→ **Dataset rows**:
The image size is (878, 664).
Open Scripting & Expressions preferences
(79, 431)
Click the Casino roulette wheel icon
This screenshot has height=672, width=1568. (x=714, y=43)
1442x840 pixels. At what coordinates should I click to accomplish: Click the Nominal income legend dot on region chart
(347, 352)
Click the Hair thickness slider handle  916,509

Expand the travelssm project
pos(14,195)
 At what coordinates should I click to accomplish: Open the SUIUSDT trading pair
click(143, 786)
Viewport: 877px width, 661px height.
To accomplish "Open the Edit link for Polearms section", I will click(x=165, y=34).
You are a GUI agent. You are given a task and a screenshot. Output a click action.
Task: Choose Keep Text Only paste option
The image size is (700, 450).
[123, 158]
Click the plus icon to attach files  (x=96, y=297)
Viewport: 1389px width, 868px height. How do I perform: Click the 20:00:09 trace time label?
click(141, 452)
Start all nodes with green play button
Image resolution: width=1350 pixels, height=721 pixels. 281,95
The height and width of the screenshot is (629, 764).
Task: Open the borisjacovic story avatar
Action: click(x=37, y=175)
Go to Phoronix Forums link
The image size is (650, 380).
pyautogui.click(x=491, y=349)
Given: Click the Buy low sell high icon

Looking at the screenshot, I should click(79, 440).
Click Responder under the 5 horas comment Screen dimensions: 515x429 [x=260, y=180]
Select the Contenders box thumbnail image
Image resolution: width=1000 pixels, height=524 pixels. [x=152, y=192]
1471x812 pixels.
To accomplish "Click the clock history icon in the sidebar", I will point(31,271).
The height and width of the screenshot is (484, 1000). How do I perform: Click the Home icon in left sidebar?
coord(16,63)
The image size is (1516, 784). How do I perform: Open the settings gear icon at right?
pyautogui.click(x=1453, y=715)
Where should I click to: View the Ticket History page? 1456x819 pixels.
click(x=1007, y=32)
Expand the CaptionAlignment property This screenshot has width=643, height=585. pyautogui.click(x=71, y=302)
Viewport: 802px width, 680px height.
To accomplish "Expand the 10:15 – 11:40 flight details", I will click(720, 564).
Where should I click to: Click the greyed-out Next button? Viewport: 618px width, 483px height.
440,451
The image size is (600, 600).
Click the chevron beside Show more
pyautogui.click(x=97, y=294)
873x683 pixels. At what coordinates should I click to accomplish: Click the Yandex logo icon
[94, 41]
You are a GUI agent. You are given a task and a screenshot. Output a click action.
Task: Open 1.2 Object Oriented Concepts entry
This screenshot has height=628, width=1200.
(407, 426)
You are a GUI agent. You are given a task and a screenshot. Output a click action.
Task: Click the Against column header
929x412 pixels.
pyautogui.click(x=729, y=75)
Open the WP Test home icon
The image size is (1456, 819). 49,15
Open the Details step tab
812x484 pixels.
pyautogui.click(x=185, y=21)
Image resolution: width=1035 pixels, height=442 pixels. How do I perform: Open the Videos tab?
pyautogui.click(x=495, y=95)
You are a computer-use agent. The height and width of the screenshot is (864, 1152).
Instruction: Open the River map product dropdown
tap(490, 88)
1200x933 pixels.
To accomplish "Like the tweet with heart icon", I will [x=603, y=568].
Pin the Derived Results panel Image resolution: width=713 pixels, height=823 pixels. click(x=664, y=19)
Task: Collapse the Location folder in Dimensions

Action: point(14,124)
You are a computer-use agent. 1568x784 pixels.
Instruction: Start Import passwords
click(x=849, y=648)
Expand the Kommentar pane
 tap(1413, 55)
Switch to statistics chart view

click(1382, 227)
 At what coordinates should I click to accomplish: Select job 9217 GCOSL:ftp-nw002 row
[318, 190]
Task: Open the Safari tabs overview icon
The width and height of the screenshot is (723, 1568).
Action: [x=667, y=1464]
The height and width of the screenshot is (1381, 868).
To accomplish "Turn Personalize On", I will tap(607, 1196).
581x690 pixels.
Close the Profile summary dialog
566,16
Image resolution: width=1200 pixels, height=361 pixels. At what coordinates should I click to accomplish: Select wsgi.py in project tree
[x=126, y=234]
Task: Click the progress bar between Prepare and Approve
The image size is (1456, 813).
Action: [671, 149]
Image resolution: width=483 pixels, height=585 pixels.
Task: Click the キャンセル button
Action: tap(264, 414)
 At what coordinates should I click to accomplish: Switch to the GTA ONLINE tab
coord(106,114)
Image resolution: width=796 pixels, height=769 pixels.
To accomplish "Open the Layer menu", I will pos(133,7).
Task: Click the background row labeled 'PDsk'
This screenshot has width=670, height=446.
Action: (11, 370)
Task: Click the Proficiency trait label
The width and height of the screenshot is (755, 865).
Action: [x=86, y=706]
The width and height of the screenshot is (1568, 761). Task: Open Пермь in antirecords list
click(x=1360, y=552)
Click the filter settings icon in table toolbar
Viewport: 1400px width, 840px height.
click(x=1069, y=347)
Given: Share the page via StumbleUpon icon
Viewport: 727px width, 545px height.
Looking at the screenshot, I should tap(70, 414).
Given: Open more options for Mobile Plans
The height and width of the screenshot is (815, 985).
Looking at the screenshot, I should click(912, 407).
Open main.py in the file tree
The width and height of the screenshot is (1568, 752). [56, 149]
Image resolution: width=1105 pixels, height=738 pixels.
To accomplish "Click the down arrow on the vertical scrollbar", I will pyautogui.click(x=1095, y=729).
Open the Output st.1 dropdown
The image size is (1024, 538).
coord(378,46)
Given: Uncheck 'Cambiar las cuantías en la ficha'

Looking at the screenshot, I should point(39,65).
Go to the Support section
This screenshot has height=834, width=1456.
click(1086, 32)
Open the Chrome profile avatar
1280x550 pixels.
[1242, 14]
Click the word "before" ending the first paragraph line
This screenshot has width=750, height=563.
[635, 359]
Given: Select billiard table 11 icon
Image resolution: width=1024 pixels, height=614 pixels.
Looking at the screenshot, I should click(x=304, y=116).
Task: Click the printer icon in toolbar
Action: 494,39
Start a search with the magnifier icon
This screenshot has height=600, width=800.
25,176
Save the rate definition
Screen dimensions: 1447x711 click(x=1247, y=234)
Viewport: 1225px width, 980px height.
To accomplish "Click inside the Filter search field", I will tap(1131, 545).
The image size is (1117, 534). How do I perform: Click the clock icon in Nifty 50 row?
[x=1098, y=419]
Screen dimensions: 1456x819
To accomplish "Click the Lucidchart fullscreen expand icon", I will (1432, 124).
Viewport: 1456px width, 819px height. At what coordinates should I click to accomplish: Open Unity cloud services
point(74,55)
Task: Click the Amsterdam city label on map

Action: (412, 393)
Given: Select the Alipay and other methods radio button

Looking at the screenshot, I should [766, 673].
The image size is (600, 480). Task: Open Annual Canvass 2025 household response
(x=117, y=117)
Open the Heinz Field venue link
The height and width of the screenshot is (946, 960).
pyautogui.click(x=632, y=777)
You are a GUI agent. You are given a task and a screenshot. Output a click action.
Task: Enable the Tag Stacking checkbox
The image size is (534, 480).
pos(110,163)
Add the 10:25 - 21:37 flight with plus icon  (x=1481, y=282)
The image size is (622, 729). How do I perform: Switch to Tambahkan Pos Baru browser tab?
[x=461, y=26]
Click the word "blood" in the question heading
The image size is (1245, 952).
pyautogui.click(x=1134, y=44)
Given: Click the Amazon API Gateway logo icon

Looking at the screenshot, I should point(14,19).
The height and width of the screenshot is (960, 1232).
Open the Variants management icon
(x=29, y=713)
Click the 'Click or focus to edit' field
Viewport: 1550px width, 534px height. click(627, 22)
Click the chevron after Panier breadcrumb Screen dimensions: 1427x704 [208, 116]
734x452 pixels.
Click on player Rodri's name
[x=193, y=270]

→ **TASK TO CARRY OUT**: Repeat the records word for word, starting at the beginning of the records and ending at the line that contains "Click the Hair".

→ **WRITTEN RESPONSE**:
The image size is (878, 664).
Open Scripting & Expressions preferences
(79, 431)
Click the Casino roulette wheel icon
This screenshot has height=672, width=1568. (x=714, y=43)
1442x840 pixels. At what coordinates should I click to accomplish: Click the Nominal income legend dot on region chart
(347, 352)
Click the Hair thickness slider handle  916,509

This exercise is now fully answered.